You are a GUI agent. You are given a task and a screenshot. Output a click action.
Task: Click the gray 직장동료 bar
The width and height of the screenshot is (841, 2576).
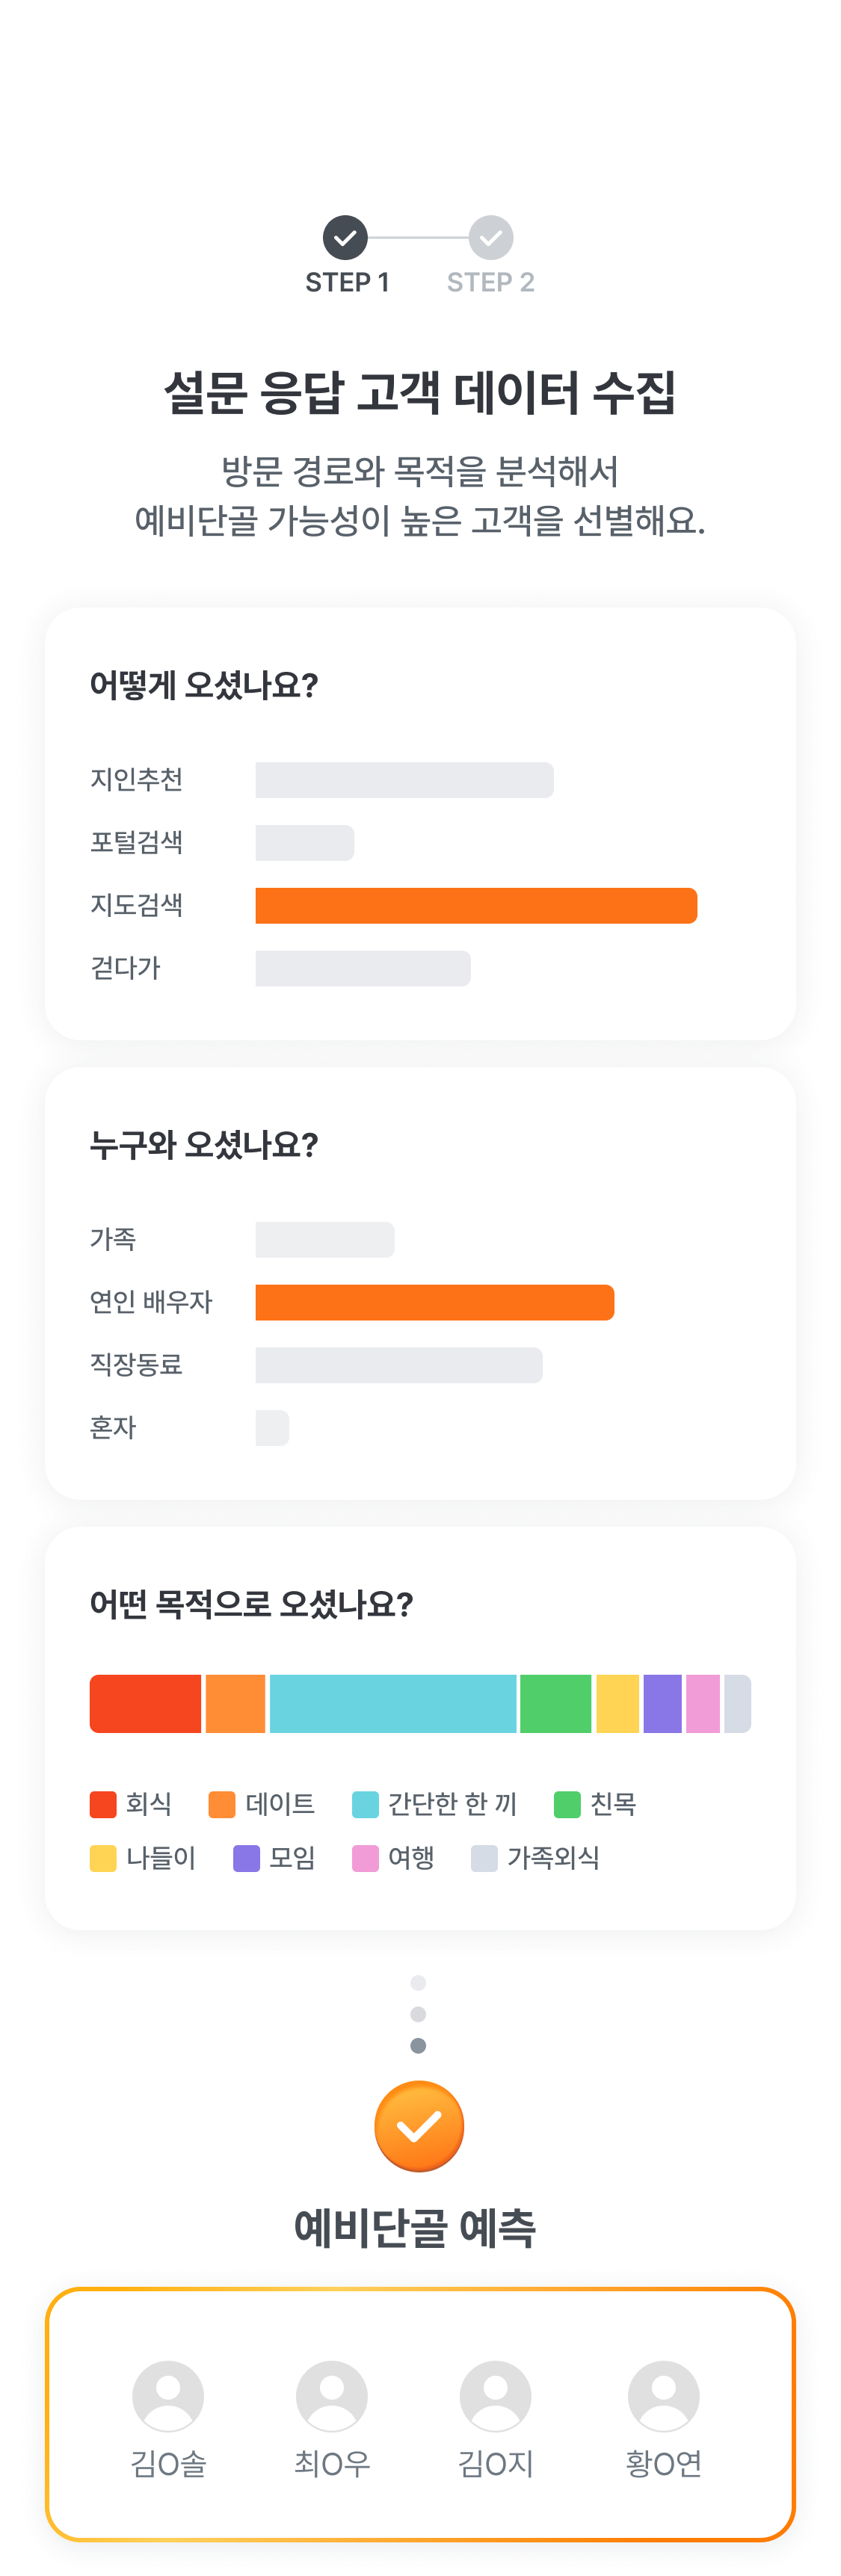(399, 1365)
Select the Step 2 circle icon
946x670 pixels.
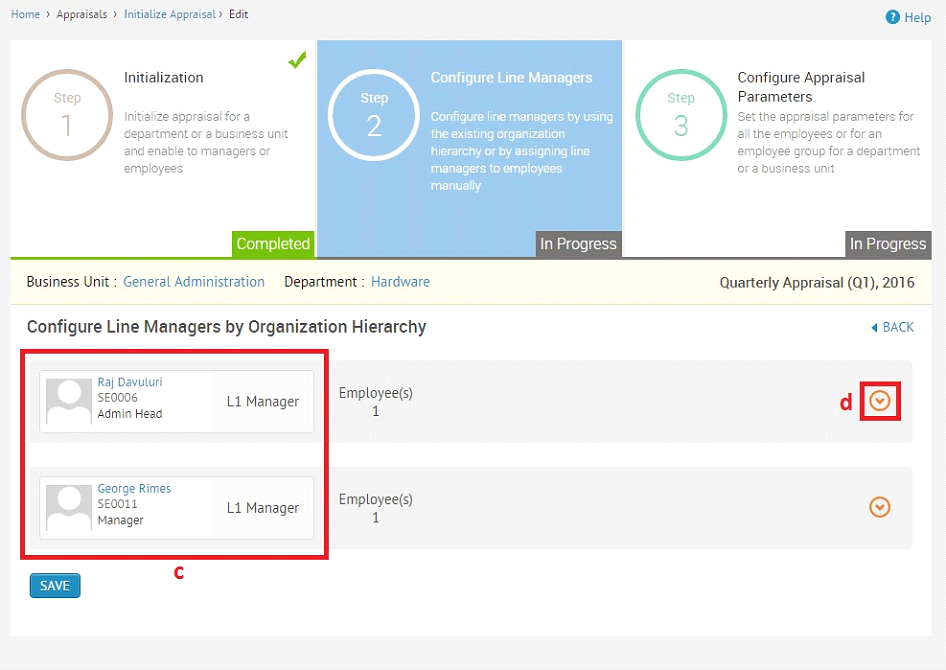pyautogui.click(x=374, y=115)
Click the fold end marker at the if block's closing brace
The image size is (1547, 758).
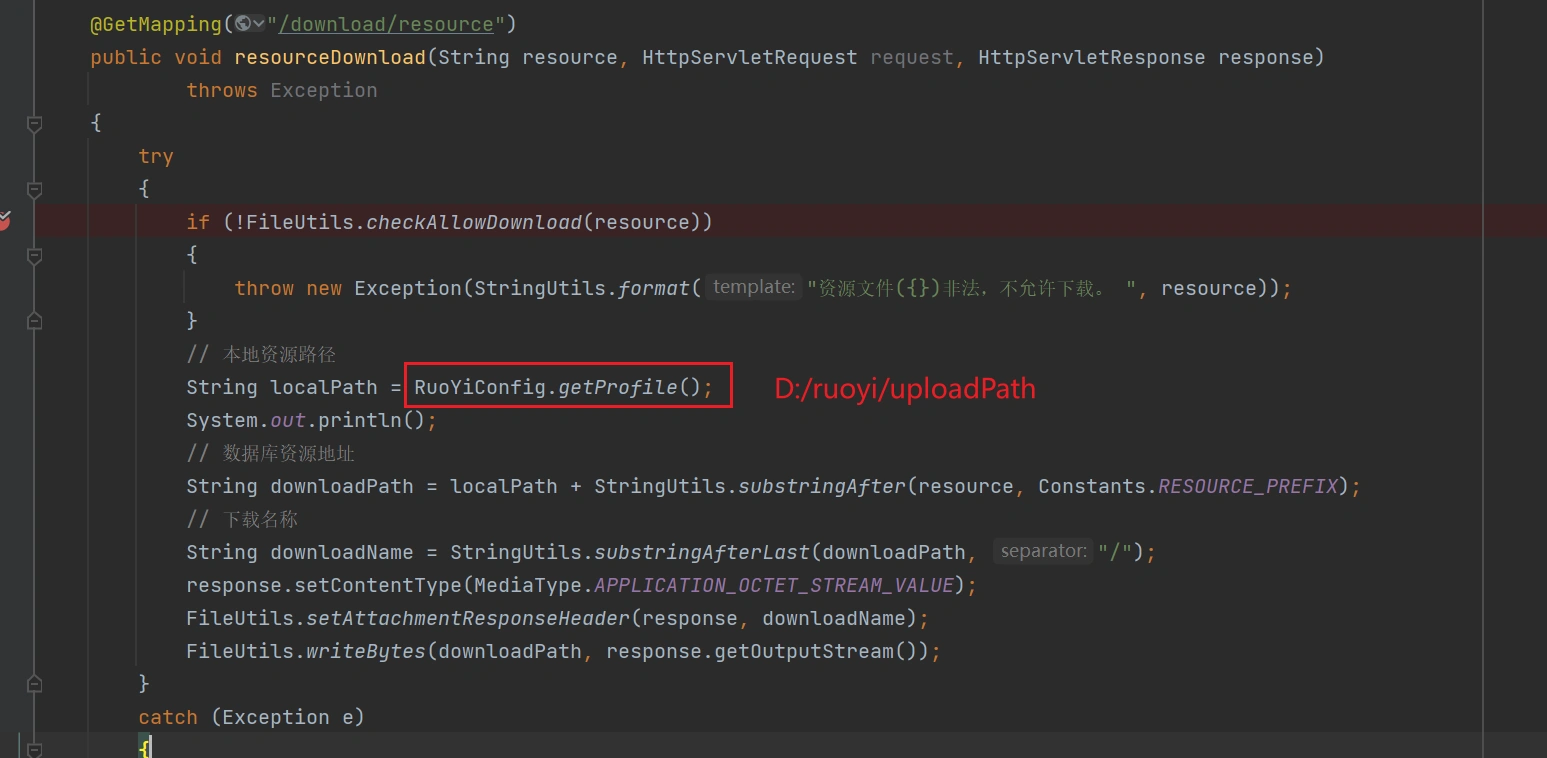pos(35,321)
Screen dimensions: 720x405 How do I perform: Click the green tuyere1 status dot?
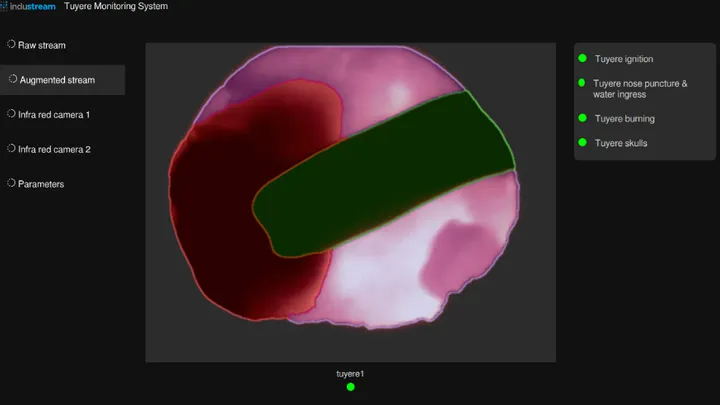(x=350, y=386)
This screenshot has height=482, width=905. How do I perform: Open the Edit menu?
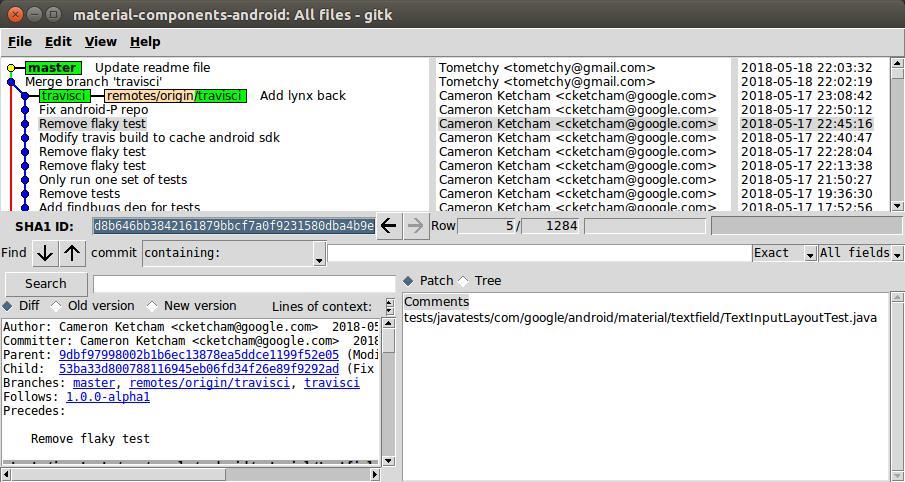point(58,42)
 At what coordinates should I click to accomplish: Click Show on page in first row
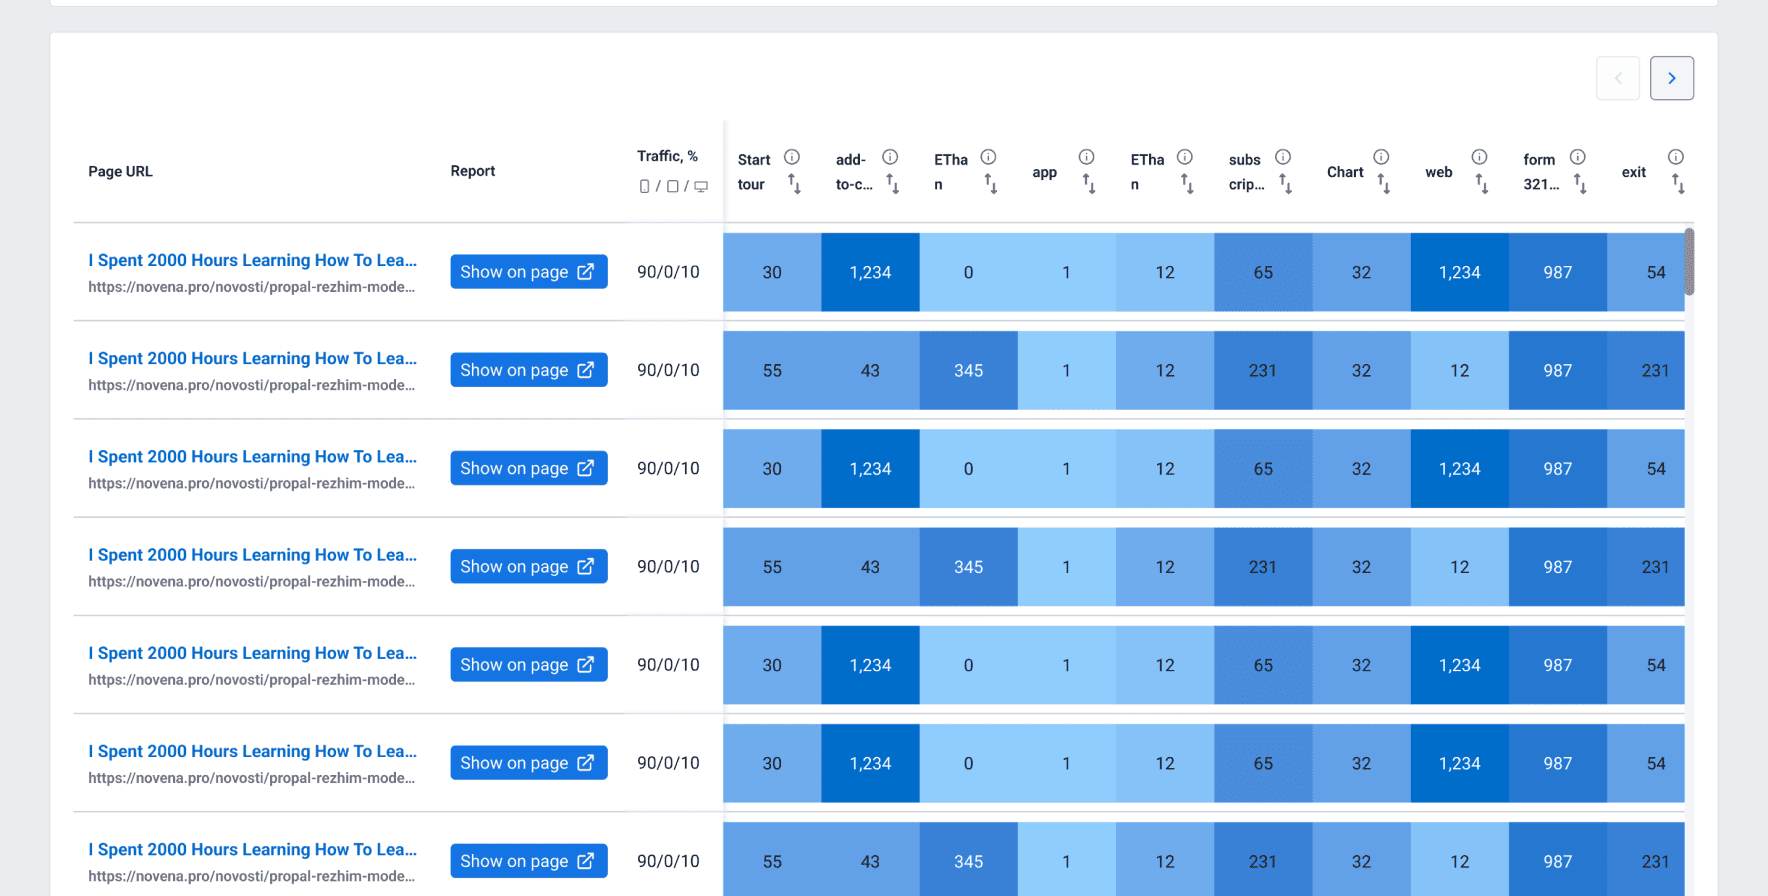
########
**ABOUT THIS EXERCISE**
Beginning with the line that has "946x670 pixels.", repeat each remaining line of the data above word for word, keeping pictures out.

**YOUR RESPONSE**
946x670 pixels.
pyautogui.click(x=374, y=115)
Click the fold end marker at the if block's closing brace
The image size is (1547, 758).
pos(35,321)
Screen dimensions: 720x405 How do I perform: Click the green tuyere1 status dot?
(x=350, y=386)
This screenshot has height=482, width=905. How do I perform: Open the Edit menu?
point(58,42)
 At what coordinates should I click to accomplish: Click Show on page in first row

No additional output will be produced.